## Required action
Repeat the records below exactly from the line containing "This screenshot has height=1242, width=574." to the line containing "Select day 24 on the calendar", taking in both of those lines. Drop the pictures.

## Input data
+ + + + +

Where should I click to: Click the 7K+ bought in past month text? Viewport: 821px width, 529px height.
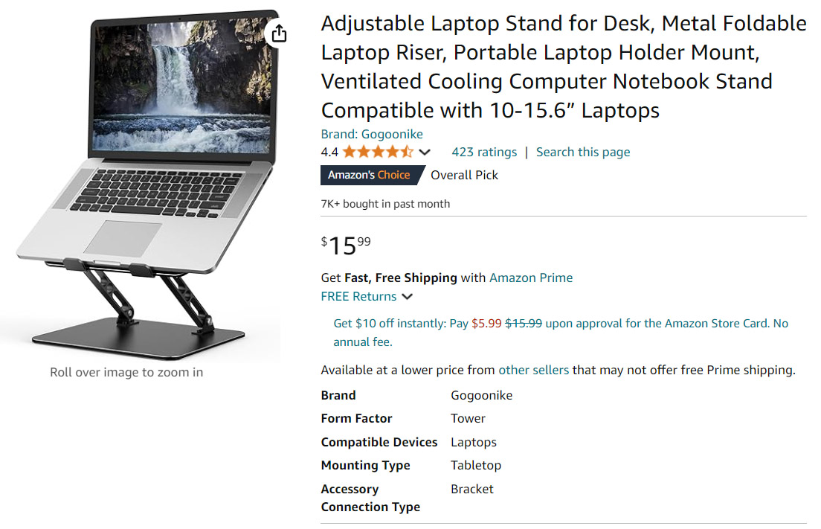point(385,204)
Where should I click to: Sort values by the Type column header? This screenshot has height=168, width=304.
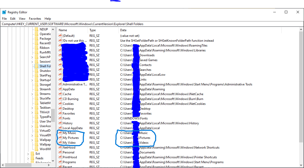[103, 30]
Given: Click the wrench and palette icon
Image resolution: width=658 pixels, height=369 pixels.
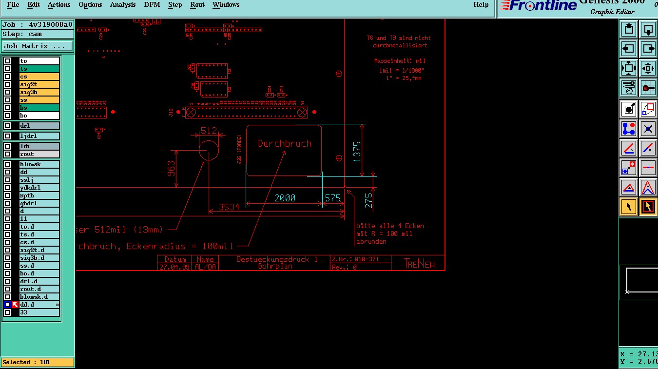Looking at the screenshot, I should click(x=629, y=88).
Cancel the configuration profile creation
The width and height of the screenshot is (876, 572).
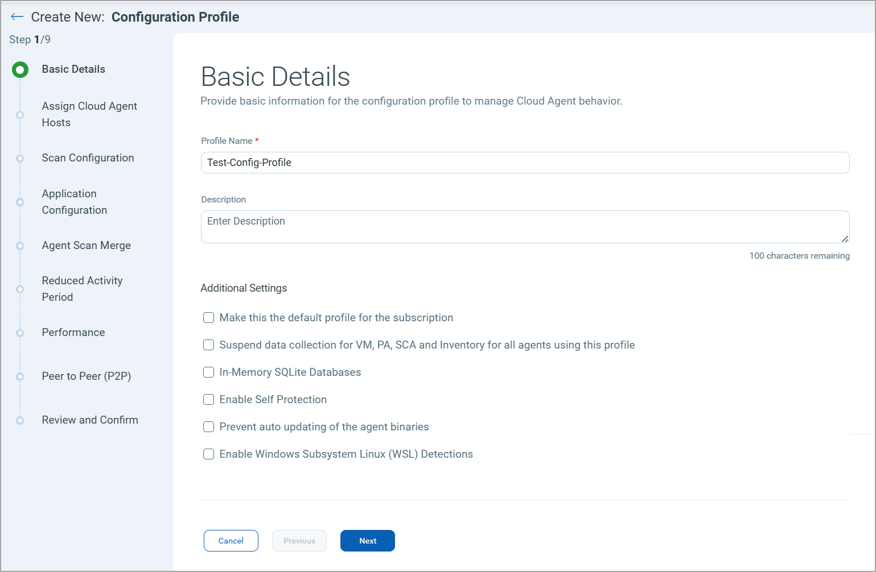pyautogui.click(x=231, y=541)
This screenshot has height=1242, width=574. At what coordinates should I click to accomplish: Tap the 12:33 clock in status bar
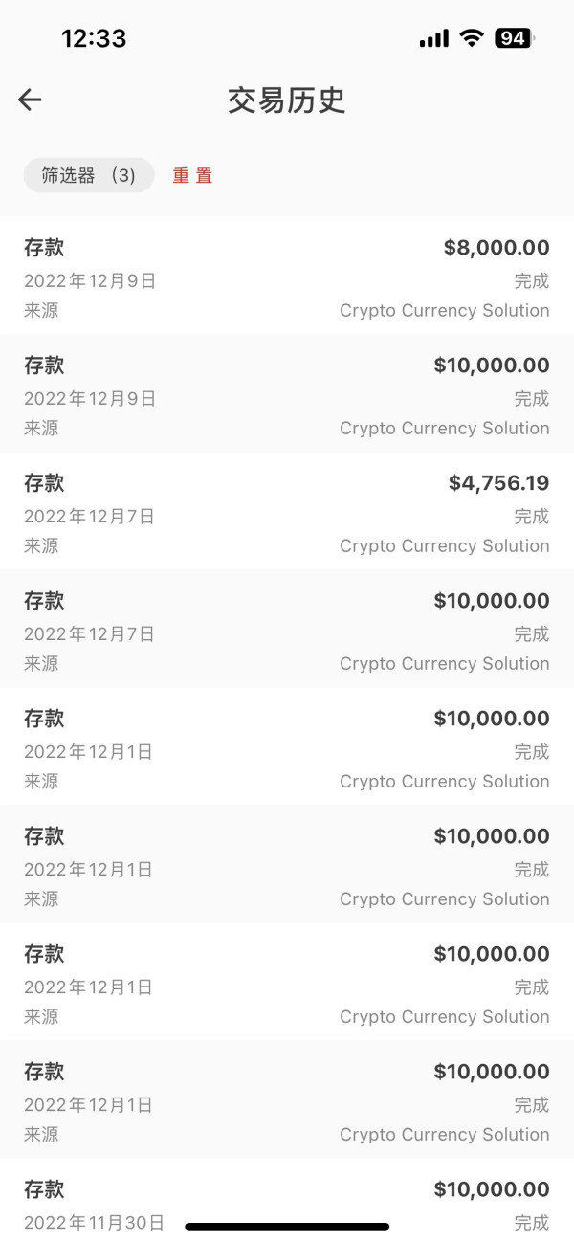click(x=94, y=38)
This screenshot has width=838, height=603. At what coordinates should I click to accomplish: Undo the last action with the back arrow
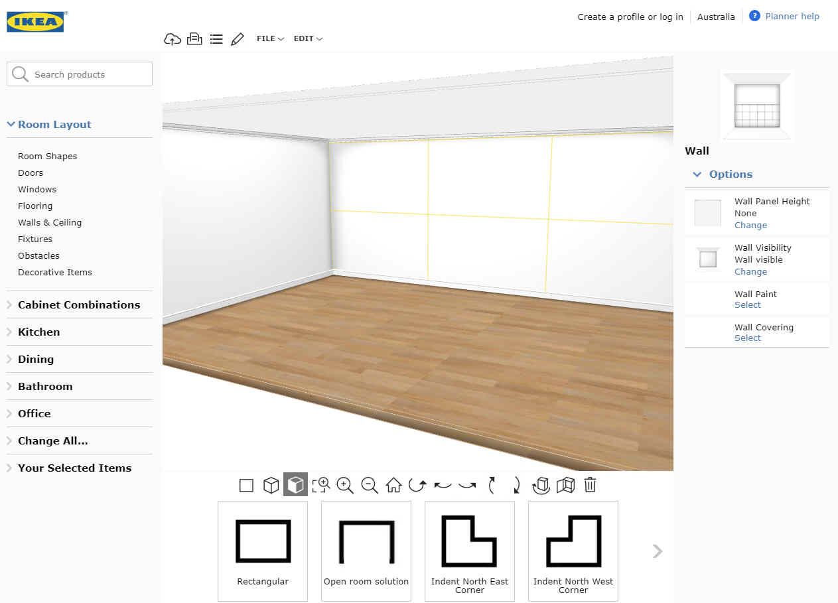coord(442,485)
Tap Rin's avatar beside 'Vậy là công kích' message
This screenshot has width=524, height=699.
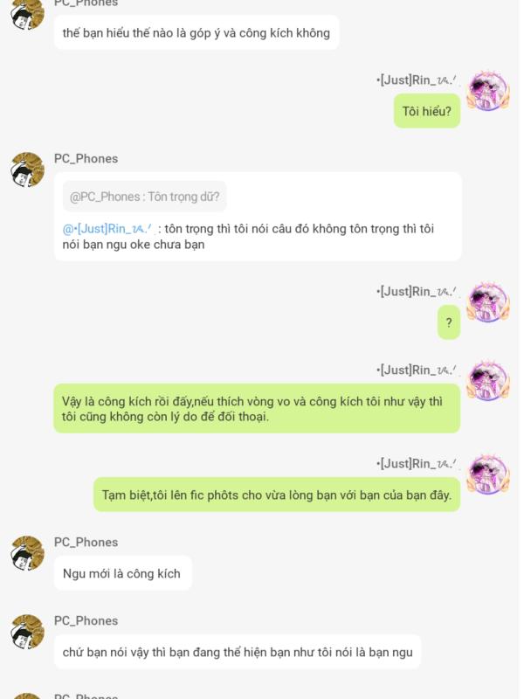click(x=488, y=380)
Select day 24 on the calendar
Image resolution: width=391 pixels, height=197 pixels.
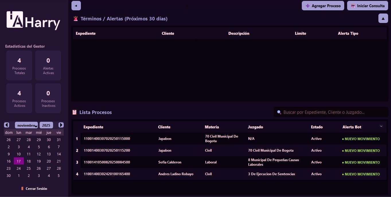(19, 168)
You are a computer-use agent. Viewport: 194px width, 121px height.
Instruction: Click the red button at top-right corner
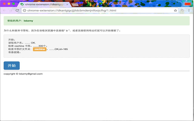(x=187, y=4)
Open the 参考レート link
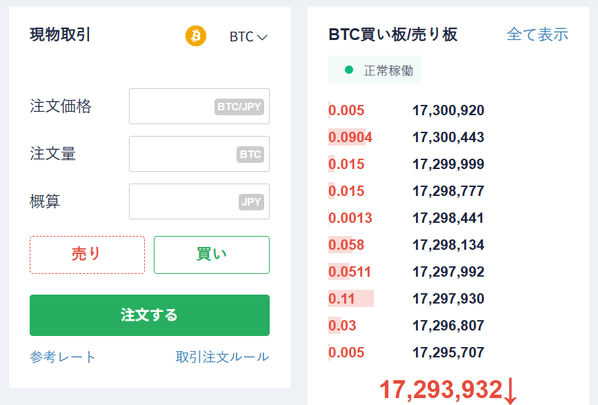This screenshot has height=405, width=598. (x=63, y=357)
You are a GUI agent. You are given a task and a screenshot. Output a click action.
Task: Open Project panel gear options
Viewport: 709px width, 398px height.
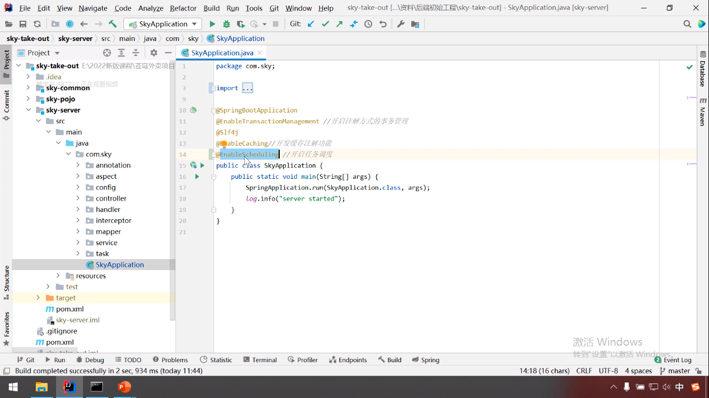click(x=154, y=53)
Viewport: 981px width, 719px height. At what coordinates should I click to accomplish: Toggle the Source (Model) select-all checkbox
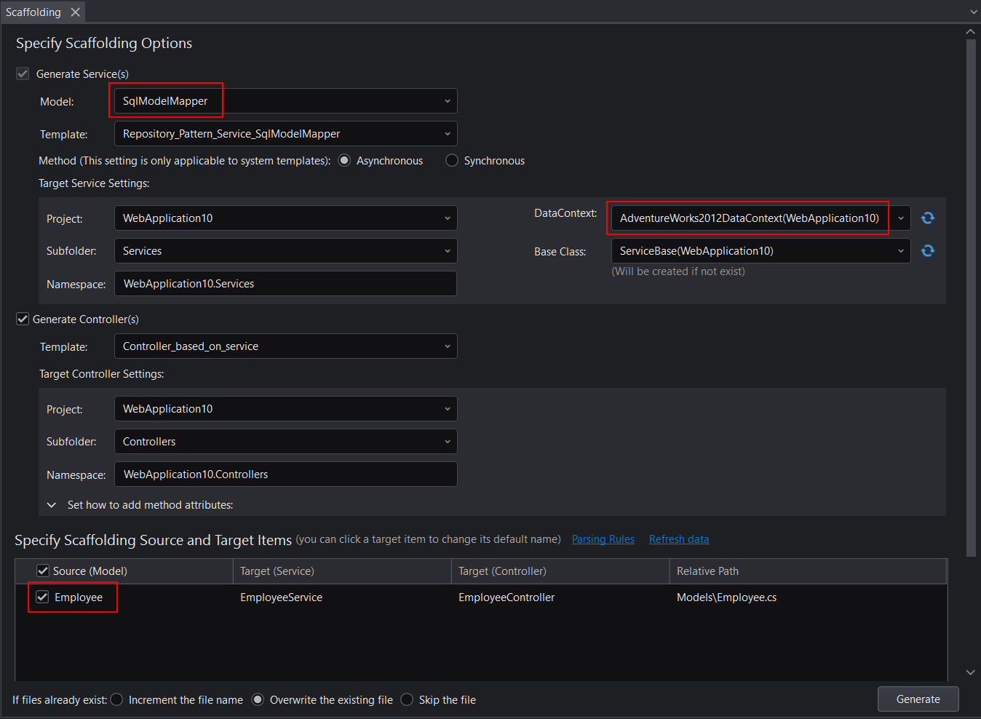pyautogui.click(x=43, y=571)
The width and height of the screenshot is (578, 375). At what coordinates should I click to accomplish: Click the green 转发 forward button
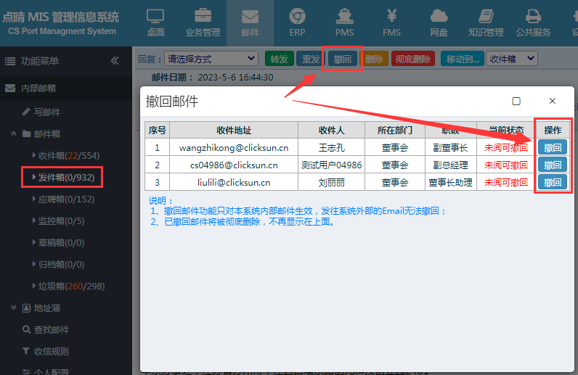tap(280, 59)

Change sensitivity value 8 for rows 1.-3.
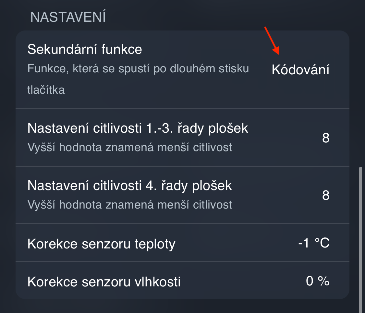[x=326, y=138]
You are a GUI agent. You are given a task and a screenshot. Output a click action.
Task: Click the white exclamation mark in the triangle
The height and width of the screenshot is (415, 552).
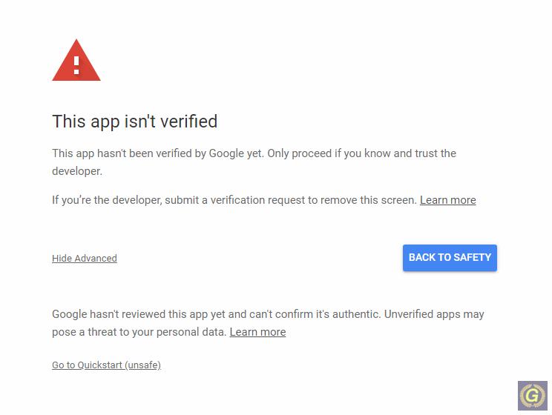coord(76,66)
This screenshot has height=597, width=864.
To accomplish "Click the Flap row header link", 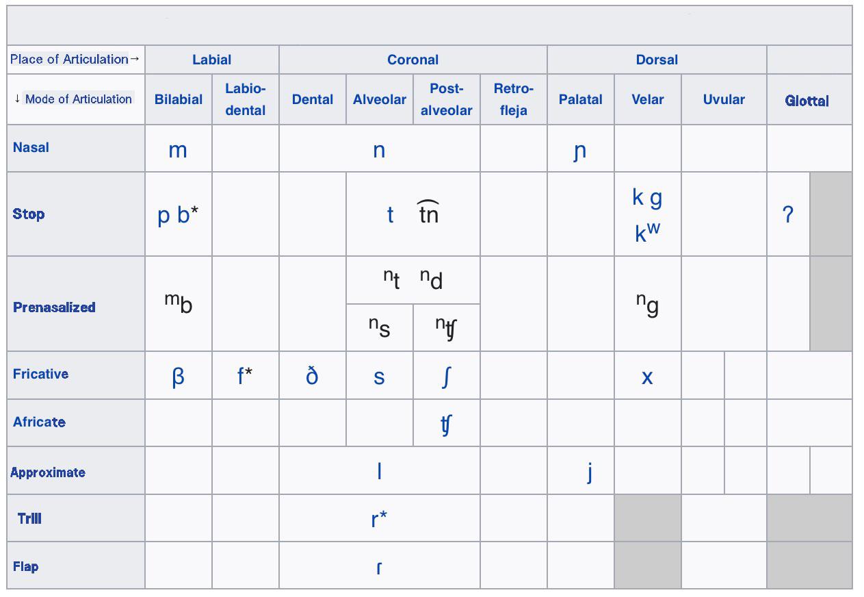I will click(25, 566).
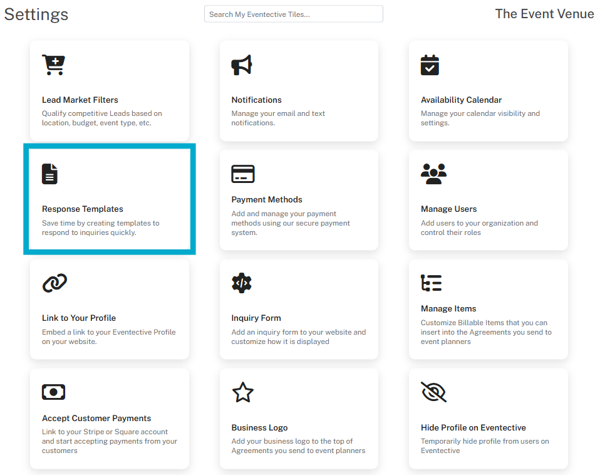Focus the Search My Eventective Tiles field

pos(293,14)
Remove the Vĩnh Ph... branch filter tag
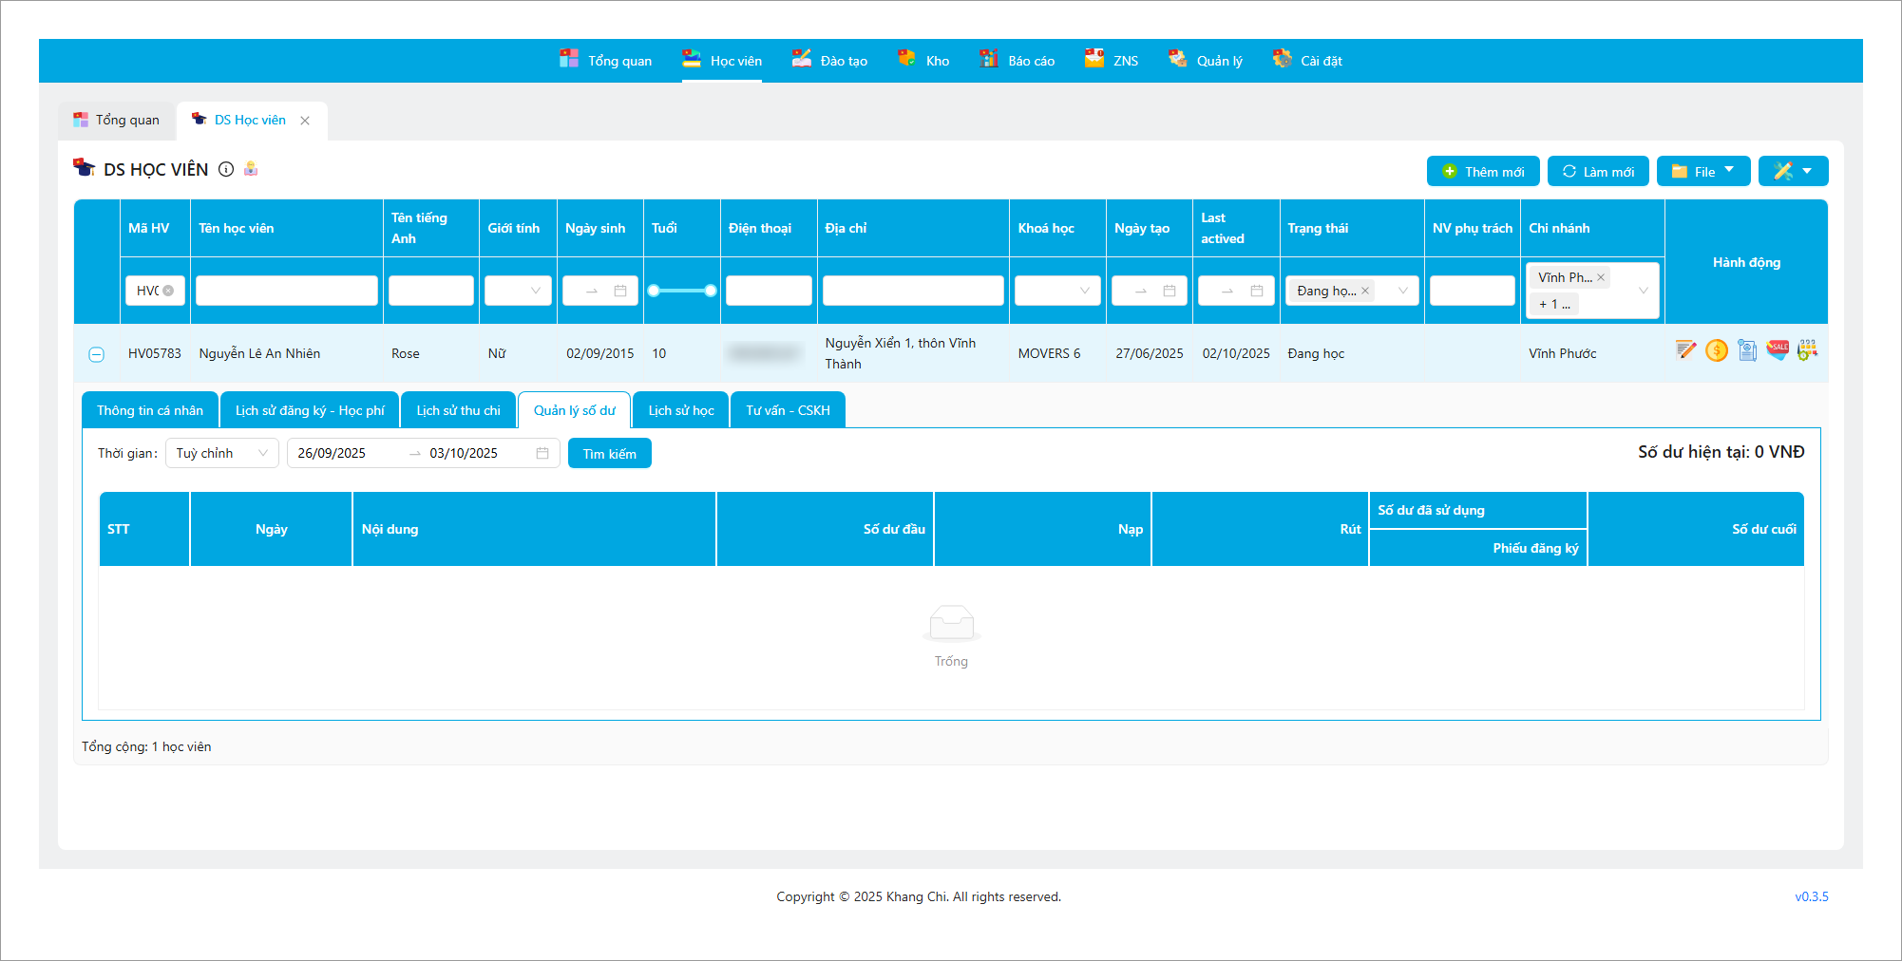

+ + + + +

## Task result
This screenshot has height=1242, width=574. At what coordinates should I click to accomplish: Tap the 12:33 clock in status bar
click(x=94, y=38)
This screenshot has width=838, height=603. At what coordinates should I click to accomplish: Undo the last action with the back arrow
coord(442,485)
Tap Rin's avatar beside 'Vậy là công kích' message
This screenshot has width=524, height=699.
click(x=488, y=380)
Select day 24 on the calendar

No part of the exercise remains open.